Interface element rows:
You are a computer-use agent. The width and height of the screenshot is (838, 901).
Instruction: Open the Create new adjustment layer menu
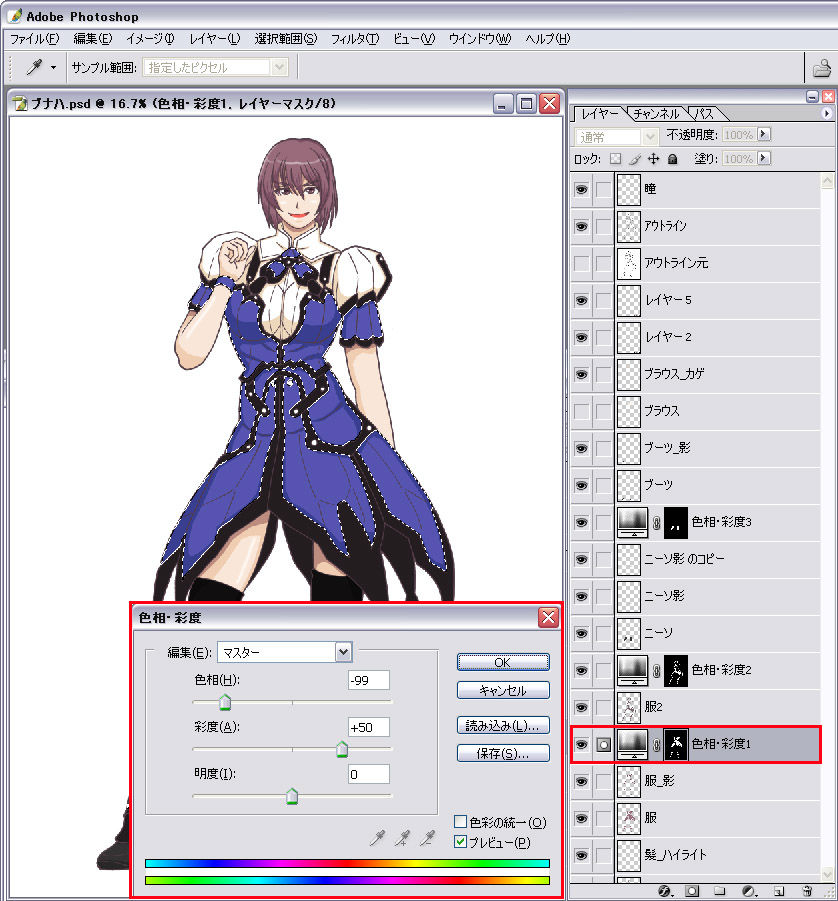click(748, 889)
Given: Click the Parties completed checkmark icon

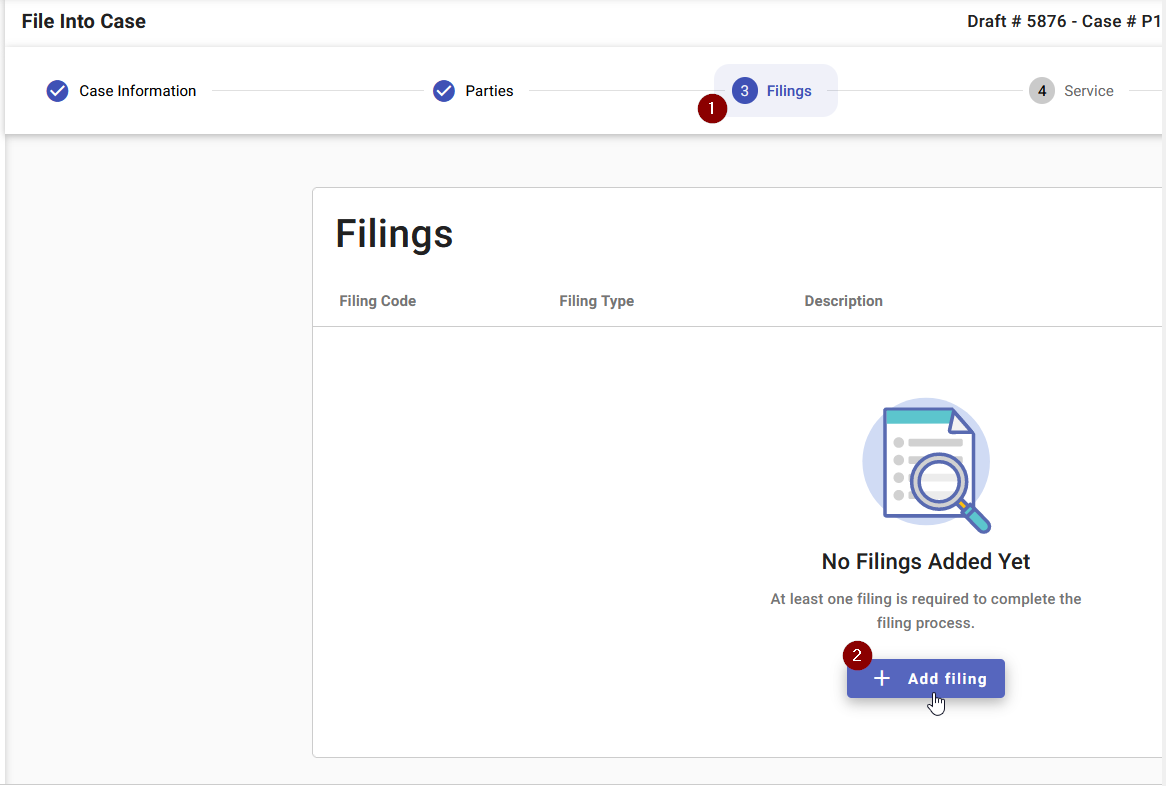Looking at the screenshot, I should click(443, 90).
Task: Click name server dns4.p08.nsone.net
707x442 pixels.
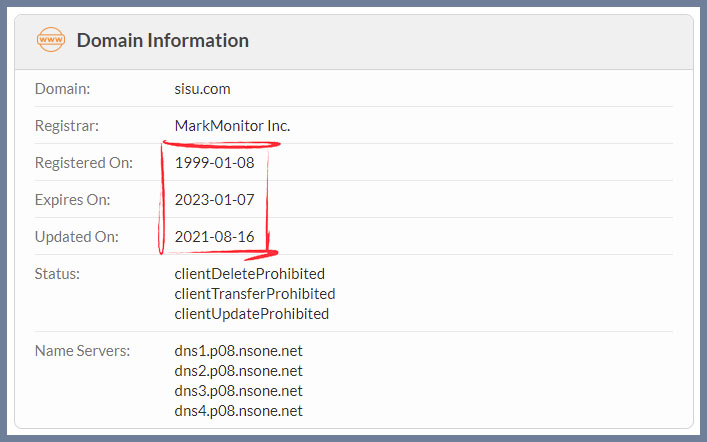Action: click(238, 411)
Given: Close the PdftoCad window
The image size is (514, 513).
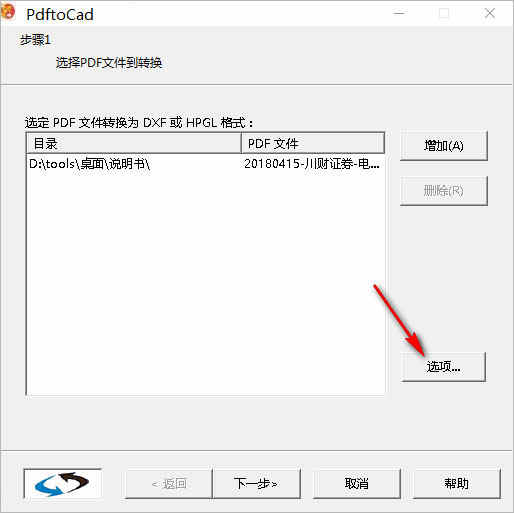Looking at the screenshot, I should [490, 13].
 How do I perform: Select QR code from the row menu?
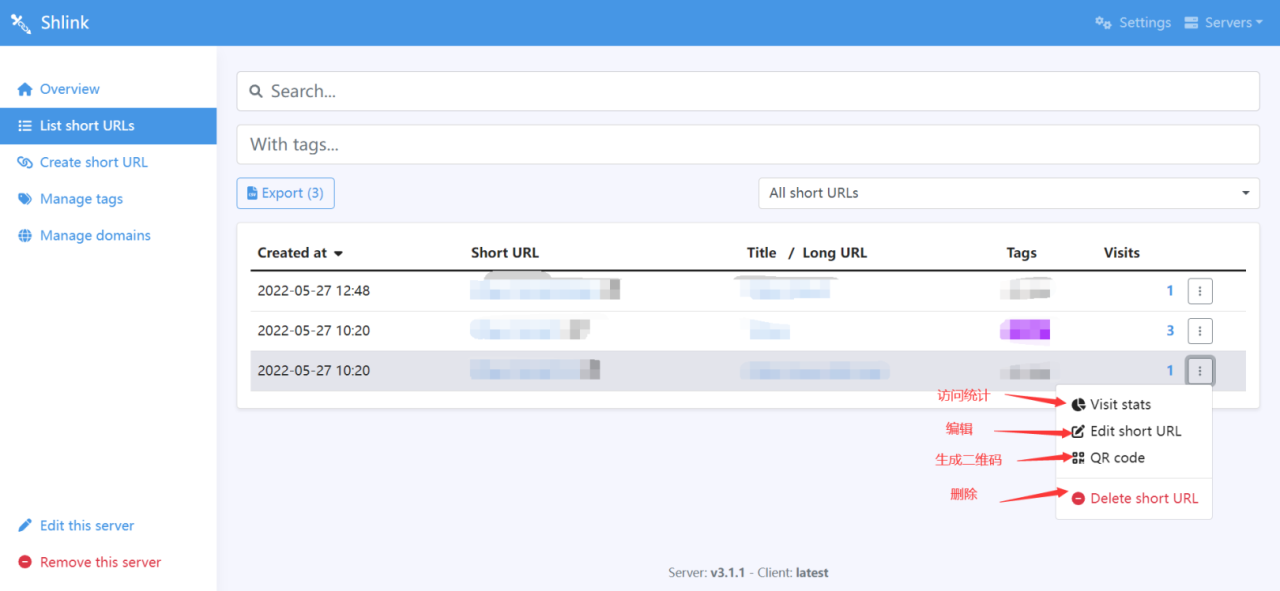(1117, 458)
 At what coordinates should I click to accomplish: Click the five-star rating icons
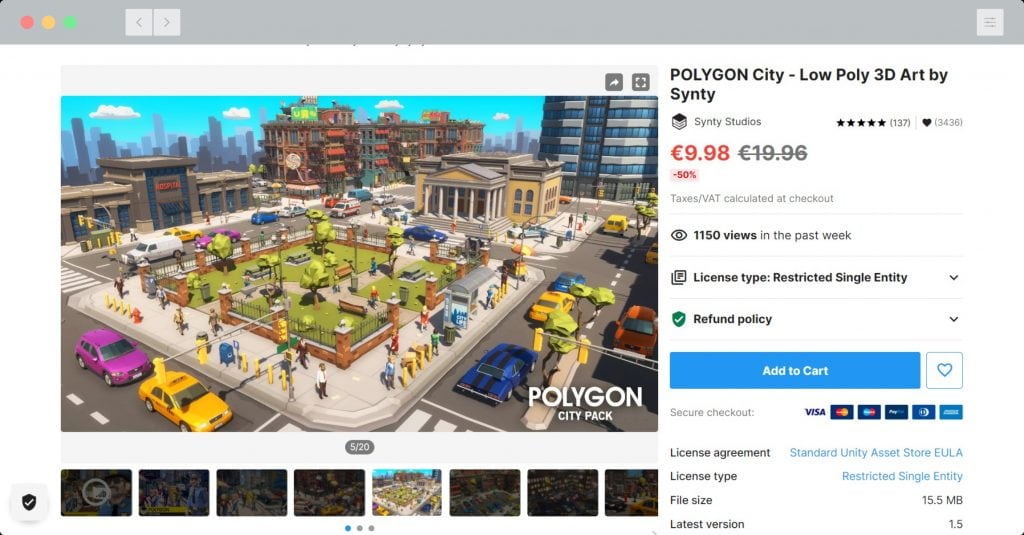(x=860, y=123)
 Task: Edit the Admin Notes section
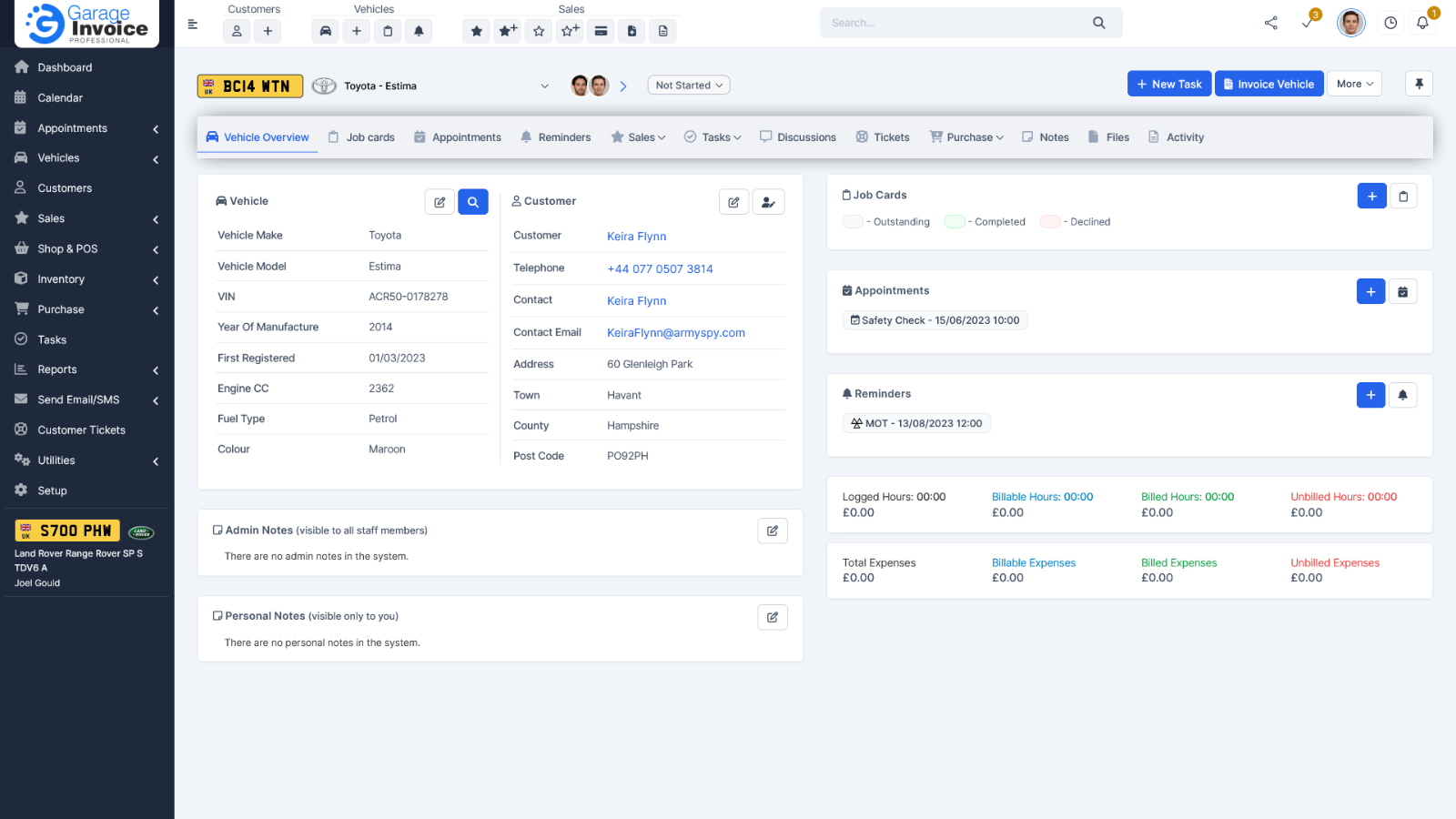[773, 531]
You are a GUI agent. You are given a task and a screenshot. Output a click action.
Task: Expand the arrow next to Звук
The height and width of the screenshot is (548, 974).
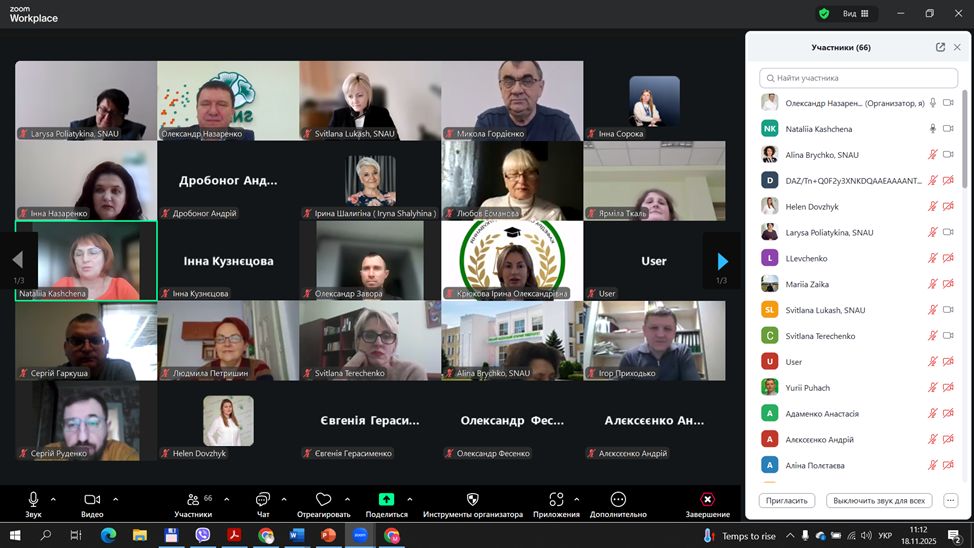click(53, 499)
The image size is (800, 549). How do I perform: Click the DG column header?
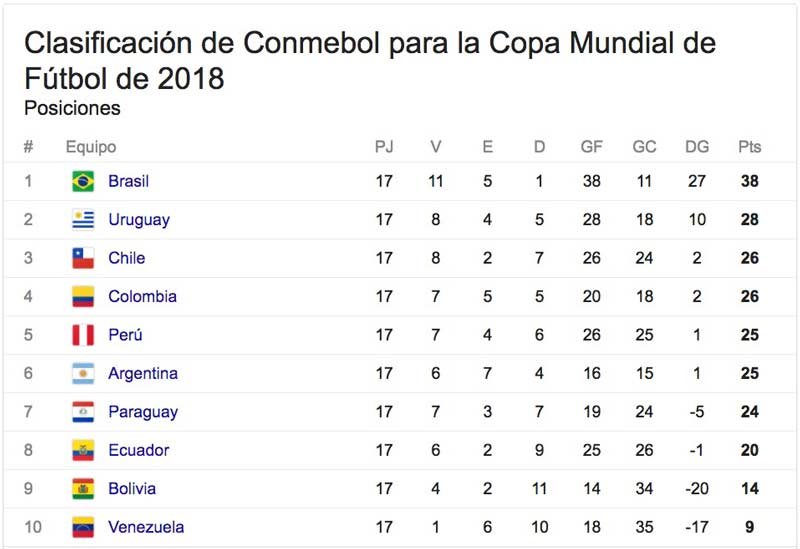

▸ **What to do**: Reproduce every row above word for word, leaving out the pictures.

▸ **Problem solution**:
You are a computer-use agent. The width and height of the screenshot is (838, 901).
Instruction: Open the Create new adjustment layer menu
click(748, 889)
Given: Click the Parties completed checkmark icon

Looking at the screenshot, I should click(443, 90).
Task: Click name server dns4.p08.nsone.net
707x442 pixels.
Action: click(238, 411)
Given: Close the PdftoCad window
The image size is (514, 513).
Looking at the screenshot, I should [490, 13].
 How do I perform: Select QR code from the row menu?
(1117, 458)
 At what coordinates should I click to accomplish: Click the five-star rating icons
(x=860, y=123)
 Task: Edit the Admin Notes section
[773, 531]
You are a GUI agent. You are given a task and a screenshot. Output a click action.
Task: Expand the arrow next to Звук
The height and width of the screenshot is (548, 974).
click(53, 499)
The image size is (800, 549). How do I perform: Click the DG column header?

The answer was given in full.